Judge hands Flutter $100m Kentucky enforcement bill
Franklin Circuit Court denies operator’s attempt to delay enforcement and rules state can reclaim historic PokerStars bonds within 20 days

Flutter Entertainment is facing a $100m bill from authorities in Kentucky after a judge ruled the state could claim bonds filed by PokerStars in the operator’s legal appeal against paying historic damages.
On April 22, Franklin Circuit Court Judge Thomas Wingate ordered the surrender of the bonds to state authorities after dismissing a new attempt by Flutter to delay enforcement of the penalty.
The surrendered bonds are the first step of a repayment process that could see the FTSE 100 pay up as much as $1.3bn.
However, lawyers acting on behalf of the state have said the amount of the claim could rise to more than $1.5bn, based on compounded interest accruing at $504,477 per day while Flutter’s delay petition is being considered by the US Supreme Court.
Kentucky officials originally sued PokerStars in 2010 when it owned by Rational Group under the state’s Loss Recovery Act (LRA), which allows gamblers to reclaim losses by direct legal action against an operator.
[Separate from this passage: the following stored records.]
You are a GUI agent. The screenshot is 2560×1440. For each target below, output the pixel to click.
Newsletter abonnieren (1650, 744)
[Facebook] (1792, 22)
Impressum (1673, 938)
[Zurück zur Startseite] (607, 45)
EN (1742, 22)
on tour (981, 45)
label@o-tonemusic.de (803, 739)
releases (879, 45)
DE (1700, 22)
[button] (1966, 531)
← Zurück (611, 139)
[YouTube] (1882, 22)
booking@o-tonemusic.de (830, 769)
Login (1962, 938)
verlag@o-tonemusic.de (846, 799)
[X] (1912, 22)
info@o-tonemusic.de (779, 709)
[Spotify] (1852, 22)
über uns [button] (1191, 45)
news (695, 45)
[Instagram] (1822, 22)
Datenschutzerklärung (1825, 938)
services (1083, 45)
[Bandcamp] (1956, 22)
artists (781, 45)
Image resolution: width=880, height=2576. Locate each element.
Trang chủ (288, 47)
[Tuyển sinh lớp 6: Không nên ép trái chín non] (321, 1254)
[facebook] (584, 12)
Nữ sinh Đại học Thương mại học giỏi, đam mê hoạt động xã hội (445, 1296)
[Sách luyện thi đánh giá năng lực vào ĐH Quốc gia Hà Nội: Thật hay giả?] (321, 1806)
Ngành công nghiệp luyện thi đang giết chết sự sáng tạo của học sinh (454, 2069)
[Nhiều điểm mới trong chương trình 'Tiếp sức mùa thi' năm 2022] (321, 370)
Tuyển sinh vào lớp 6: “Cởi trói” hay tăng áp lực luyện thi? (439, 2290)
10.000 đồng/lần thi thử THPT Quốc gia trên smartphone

If the affected gambler fails to bring legal action against the operator within a six-month period, a third party, which in this case is the state of Kentucky, can file a civil lawsuit which allows for the initial damages to be trebled.
TSG has said that gross gambling revenue generated in Kentucky for the period of the claim was just $18m.
Under this lawsuit, Kentucky sued PokerStars initially for $290m, but later elected to treble the claim under the LRA. At a hearing in the Franklin Circuit Court in December 2015, this claim was upheld and The Stars Group (TSG), which was trading as Amaya at the time, was ordered to pay $870m.
However, this ruling was overturned in December 2018, following an appeal by TSG against the decision in the Kentucky Court of Appeal.
As part of this appeal and under state law, PokerStars was required to post bonds through insurance companies capped at $100m.
The bond must guarantee satisfaction of the judgment with costs, interest and damages for delay if the appeal is dismissed or if the judgment is affirmed.
Importantly, it also guarantees satisfaction of any modification of the judgment and such costs, including costs on the appeal and interest as the court may order.
This latest ruling orders the surrender of those bonds to the state within 20 days. It is understood that these monies will be held in an escrow account while the state agrees what to do with the funds.
Lawyers acting for the state have asked the court to increase the mandatory bond amount filed by Flutter if the case continues.
Flutter’s lawyers had previously argued that UK law invalidated the tripled damage claim, something which the court dismissed.
In comments reported by the Lexington Herald Leader, Flutter lawyer Sheryl Snyder argued: “The statute in the UK treats the entire judgment as void and unenforceable.
“So the simple point is, my client believes that when you get to the UK to collect, they won’t let you domesticate the judgment,” Snyder added.
In anticipation of a failed appeal, Flutter has asked creditors to change the definition of events of financial default in which they are able to claim funds back from the business.
This process is understood to be ongoing, but has led to state lawyers suggesting the company is seeking to avoid payment.